Sunday, December 03, 2023

Opposing Antisemitism is Hard When You Just Assume It's a Political Stunt


The Republican Party of Texas just voted down a resolution that would have barred the state GOP from associating with persons "known to espouse or tolerate antisemitism, pro-Nazi sympathies or Holocaust denial."

The internet is having a field day over this, and understandably so. Meanwhile, one of the resolution's proponents is baffled:

“I just don’t understand how people who routinely refer to others as leftists, liberals, communists, socialists and RINOs (‘Republicans in Name Only’) don’t have the discernment to define what a Nazi is,” committee member Morgan Cisneros Graham told the Tribune after the vote.

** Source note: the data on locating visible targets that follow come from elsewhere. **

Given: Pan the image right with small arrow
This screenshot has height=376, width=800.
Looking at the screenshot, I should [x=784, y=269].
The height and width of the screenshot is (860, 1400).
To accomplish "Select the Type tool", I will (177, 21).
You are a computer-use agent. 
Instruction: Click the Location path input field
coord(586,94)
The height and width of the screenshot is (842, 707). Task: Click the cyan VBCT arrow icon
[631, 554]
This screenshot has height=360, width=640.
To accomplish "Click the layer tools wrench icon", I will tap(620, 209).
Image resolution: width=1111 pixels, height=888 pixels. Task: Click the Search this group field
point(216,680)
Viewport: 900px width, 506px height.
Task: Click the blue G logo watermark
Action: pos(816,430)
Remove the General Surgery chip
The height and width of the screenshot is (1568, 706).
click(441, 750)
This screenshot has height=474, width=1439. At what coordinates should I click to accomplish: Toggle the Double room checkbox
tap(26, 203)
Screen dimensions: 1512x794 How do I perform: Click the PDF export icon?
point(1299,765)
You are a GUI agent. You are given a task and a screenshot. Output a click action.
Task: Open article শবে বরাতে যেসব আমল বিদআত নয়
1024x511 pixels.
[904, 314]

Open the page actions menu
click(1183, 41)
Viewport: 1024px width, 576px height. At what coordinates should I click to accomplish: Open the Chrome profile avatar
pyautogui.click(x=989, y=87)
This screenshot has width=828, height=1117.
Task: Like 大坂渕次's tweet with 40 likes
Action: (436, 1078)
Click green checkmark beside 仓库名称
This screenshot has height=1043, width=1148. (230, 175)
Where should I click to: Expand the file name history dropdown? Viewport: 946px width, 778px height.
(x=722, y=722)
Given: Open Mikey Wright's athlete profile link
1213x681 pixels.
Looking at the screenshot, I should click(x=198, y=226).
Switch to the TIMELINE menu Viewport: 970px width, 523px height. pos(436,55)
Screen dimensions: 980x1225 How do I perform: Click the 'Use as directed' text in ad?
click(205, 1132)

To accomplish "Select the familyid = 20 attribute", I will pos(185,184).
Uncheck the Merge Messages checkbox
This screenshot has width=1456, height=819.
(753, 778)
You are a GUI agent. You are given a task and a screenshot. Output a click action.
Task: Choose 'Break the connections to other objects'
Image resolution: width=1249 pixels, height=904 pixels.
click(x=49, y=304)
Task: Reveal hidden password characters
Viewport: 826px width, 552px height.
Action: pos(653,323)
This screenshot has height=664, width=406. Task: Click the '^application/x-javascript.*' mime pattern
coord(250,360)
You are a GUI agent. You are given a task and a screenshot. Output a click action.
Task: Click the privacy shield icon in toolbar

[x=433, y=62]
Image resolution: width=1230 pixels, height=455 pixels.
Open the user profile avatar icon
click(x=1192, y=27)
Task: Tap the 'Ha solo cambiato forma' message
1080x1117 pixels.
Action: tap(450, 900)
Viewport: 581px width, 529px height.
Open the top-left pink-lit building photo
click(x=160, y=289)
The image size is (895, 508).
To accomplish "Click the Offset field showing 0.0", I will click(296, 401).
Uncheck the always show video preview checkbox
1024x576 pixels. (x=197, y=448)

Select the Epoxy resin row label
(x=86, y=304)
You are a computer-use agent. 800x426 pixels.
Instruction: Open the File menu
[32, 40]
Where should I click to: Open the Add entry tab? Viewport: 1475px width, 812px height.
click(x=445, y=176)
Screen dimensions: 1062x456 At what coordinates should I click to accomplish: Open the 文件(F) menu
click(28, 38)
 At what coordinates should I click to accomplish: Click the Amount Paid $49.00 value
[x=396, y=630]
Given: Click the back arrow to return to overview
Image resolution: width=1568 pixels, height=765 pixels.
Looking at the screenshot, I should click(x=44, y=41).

Far from raising a question, Graham has in fact answered it. The litany listed here -- "leftists, liberals, communists, socialists, RINOs" -- none of these are, in their "routine" use by Republican officials, terms that are actually meant to carry some sort of principled semantic meaning. They're slurs -- bits of rhetorical seasoning, nothing more. And it's no surprise that Republicans treat antisemitism and Nazism, like all other "-isms", in the same fashion -- as a contentless slur one opportunistically hurls at political opponents. They have genuinely drunk their own kool-aid on this. They really don't think that, when people talk about antisemitism or neo-Nazis, they might be referring to something real and objective in the world. Of course it's meaningless theater. 

And if one believes that, then it absolutely makes sense why one would be worried about vagueness and unclear boundaries. The article observes that some committee members "questioned how their colleagues could find words like 'antisemitism' too vague, despite frequently lobbing it and other terms at their political opponents." Again, this bafflement disappears once one realizes that for these Republicans, the vagueness and lack of definition is a service, not a barrier, to the frequent lobbing -- it is because they studiously avoid thinking that antisemitism means anything that they can toss it out to attack everything.

This is why one can never trust Republicans to tackle antisemitism. I mean yes, for the obvious reason that they can't even reliably disavow Nazis. But also for the slightly less obvious but still important reason that their entire orientation towards "antisemitism" is that it is nothing more than a gambit in a political game.* They don't take it seriously as an actual, extant phenomenon, and so they'll never be able to respond to it as one.

* Somewhere -- I can't find it -- I remarked on how Republicans, shortly after Ilhan Omar's "Benjamins" controversy, tried to gin up another controversy over Omar aggressively questioning conservative foreign policy maven Elliott Abrams. There was transparently nothing there on the Abrams thing, but many conservatives seemed baffled that their antisemitism claims weren't getting traction after so much attention was paid to the "Benjamins" tweet. What was the difference? The possibility that the difference could be explained by actual substance -- the "Benjamins" tweet was plausibly antisemitic, the Abrams questioning was not -- truly, genuinely didn't seem to occur to them.